Thanks for your quick answer.
In the following, I roughly sketch the mass-join algorithm.
http://www.cs.berkeley.edu/~jnwang/papers/icde14_massjoin.pdf
It's a R-S-Join which i modified to a self-join.
Given a set of token sets. The massJoin finds all similar sets (regarding to the Jaccard Similarity(intersection/union))
First, it calculates a global token grouping, i.e., each to token is grouped in one of 30 groups. Each group has almost the same token count.
Than, it generates two types of signatures for each input set.
If two sets are similar, they must share a common signature.
In the next step, we find all candidate pairs (pairs which share a common signature).

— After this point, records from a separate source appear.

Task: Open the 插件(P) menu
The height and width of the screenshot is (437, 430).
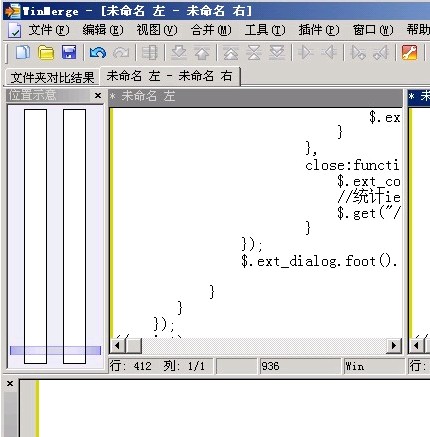Action: tap(319, 30)
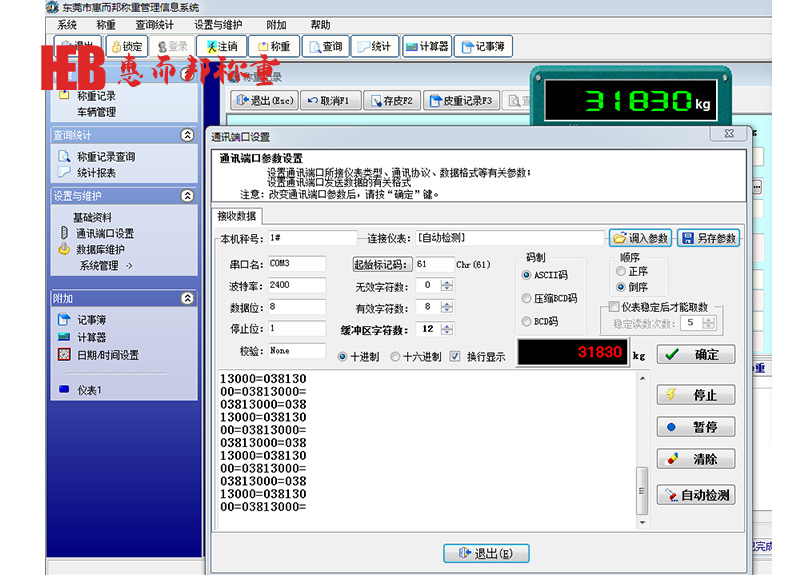Open the 设置与维护 menu
Image resolution: width=800 pixels, height=575 pixels.
(217, 25)
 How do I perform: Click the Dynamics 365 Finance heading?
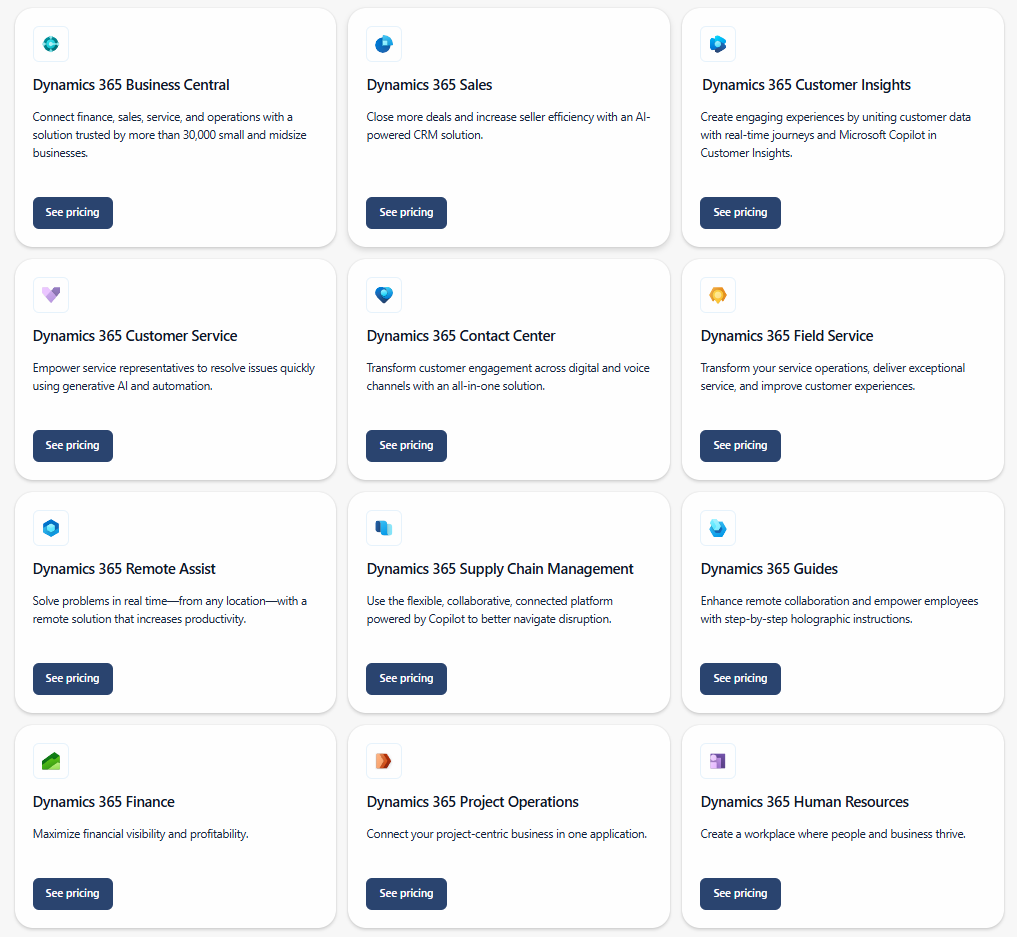click(104, 801)
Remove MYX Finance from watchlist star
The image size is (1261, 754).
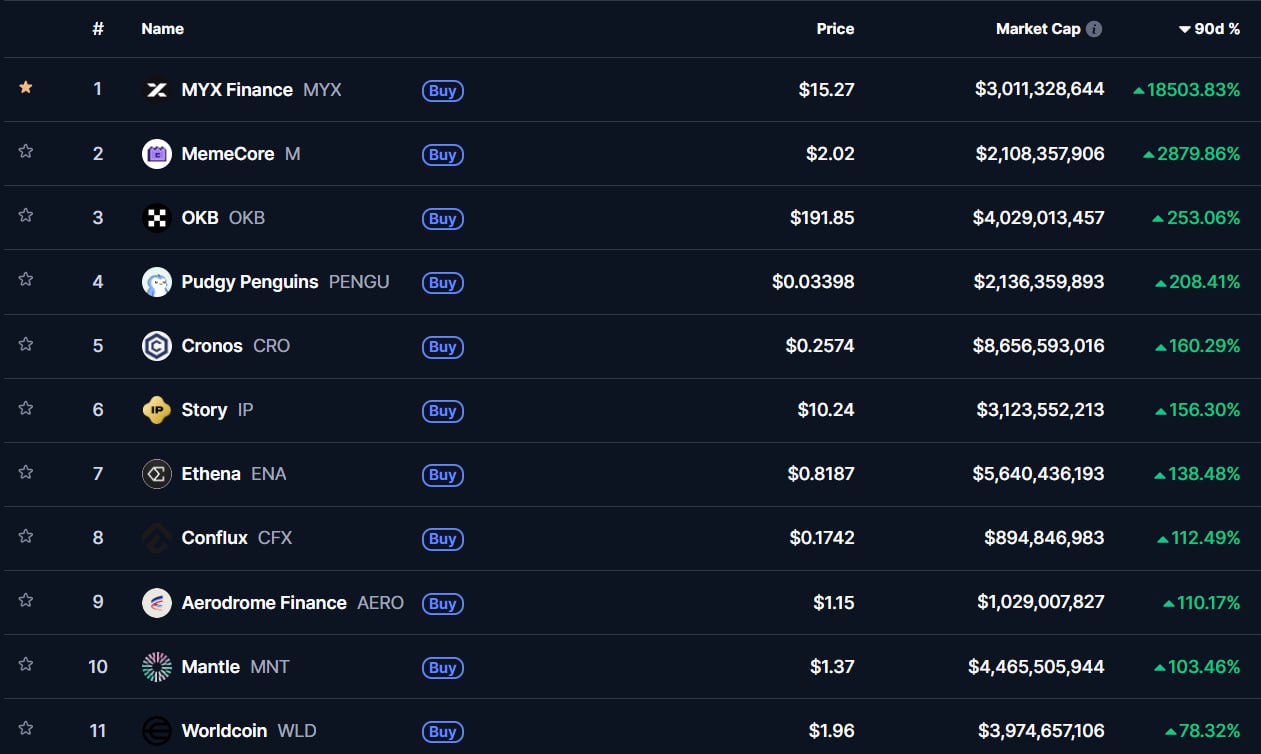pos(26,88)
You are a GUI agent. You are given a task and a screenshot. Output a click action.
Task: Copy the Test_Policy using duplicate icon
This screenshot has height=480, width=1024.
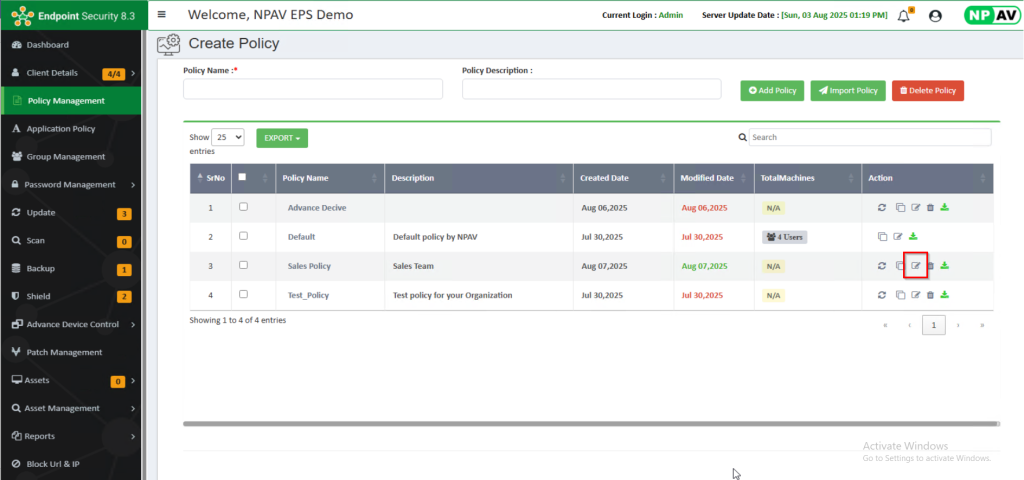tap(899, 295)
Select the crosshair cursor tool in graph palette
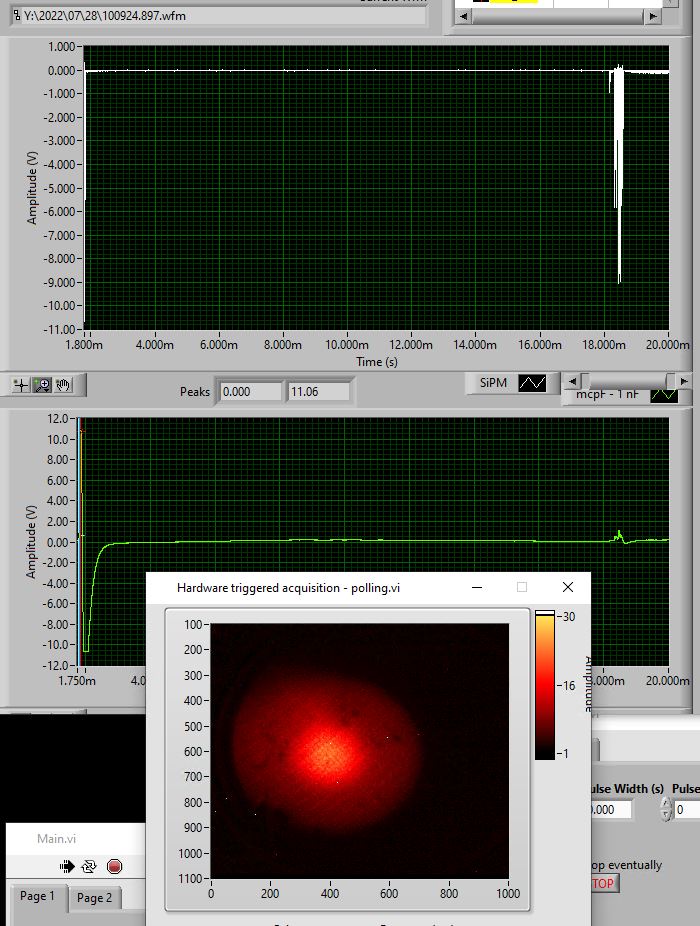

Some candidate pairs are filtered using the global token grouping.
The remaining candidate pairs are verified to filter out all dissimilar pairs.
@Fabian
I specified the DOP via the command-line client as follows:
/home/hoenicke/flink-0.6-incubating/bin/flink run -p 11 /home/hoenicke/flink-0.6-incubating/jar/mass6.jar 0.9 \file:///home/hoenicke/flink-0.6-incubating/input/inputNummeriert.txt file:///home/hoenicke/flink-0.6-incubating/output -v
The log file is attached.
Best, Florian
Am 24.09.2014 um 22:45 schrieb Fabian Hueske:
Hi,
how did you specify the degree of parallelism DOP for your program?Via the command-line client or system-configuration or otherwise?

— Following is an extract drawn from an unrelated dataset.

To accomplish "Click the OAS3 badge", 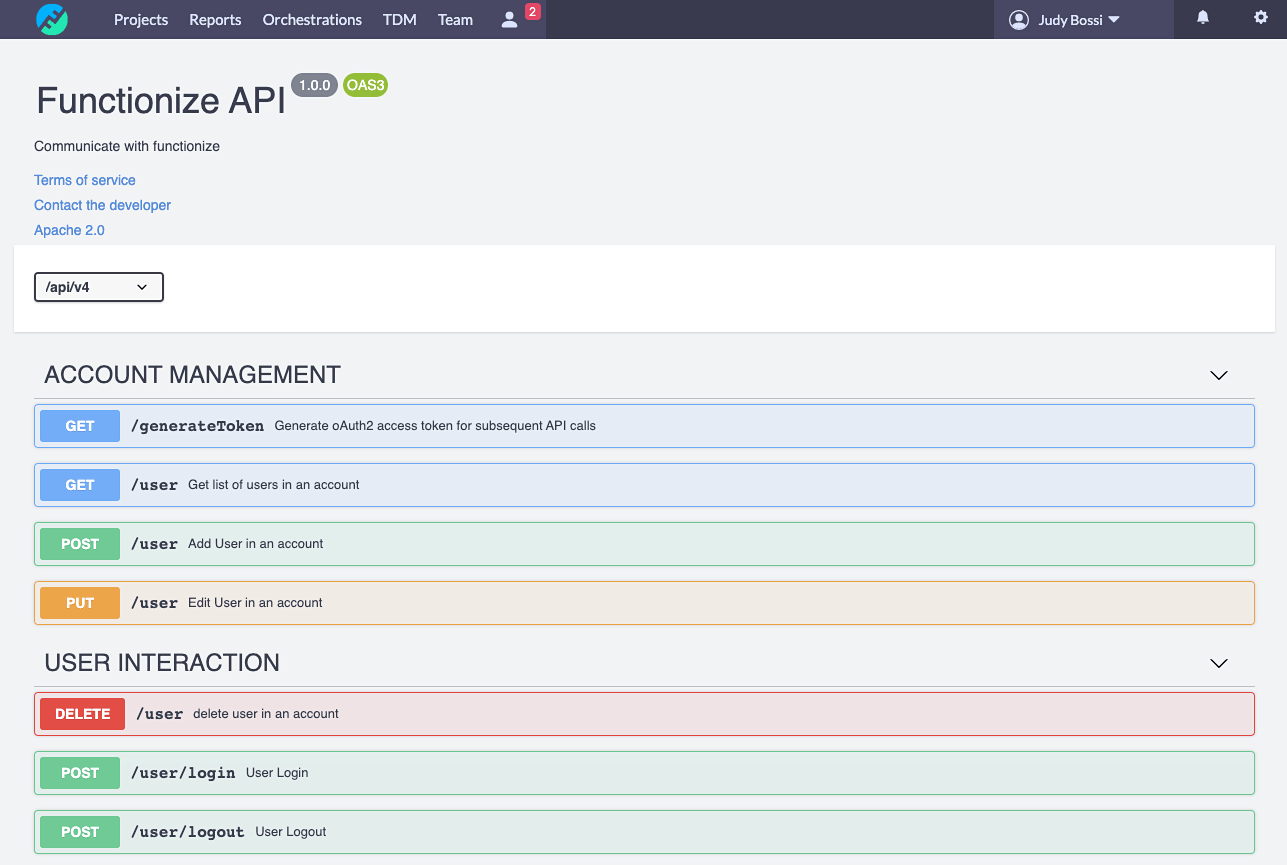I will tap(365, 85).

The JobManager log file (./log/*jobManager*.log) contains you the DOP of each task.
Best, Fabian
2014-09-24 18:41 GMT+02:00 Stephan Ewen <[hidden email]>:
Hi!
Ad-hoc, that is not easy to say. It depends on your algorithm, how much data replication it does...
We'd need a bit of time to look into the code. It would help if you could roughly sketch the algorithm for us and give us a breakdown of how much time is spent in which operator (like a screenshot of the runtime web monitor).
Greetings,Stephan
On Wed, Sep 24, 2014 at 6:18 PM, Florian Hönicke <[hidden email]> wrote:
Hello :)
my Flink program is extreme slow.
I implemented a set similarity join in Flink (Mass-Join).
Furthermore, I implemented a local version in Java.
I compared both Implementations.
The Local version needs one minute to compute a 500MB Dataset.
My Flink program needs 5 minutes (cluster: 11 nodes, 20 000 MB RAM).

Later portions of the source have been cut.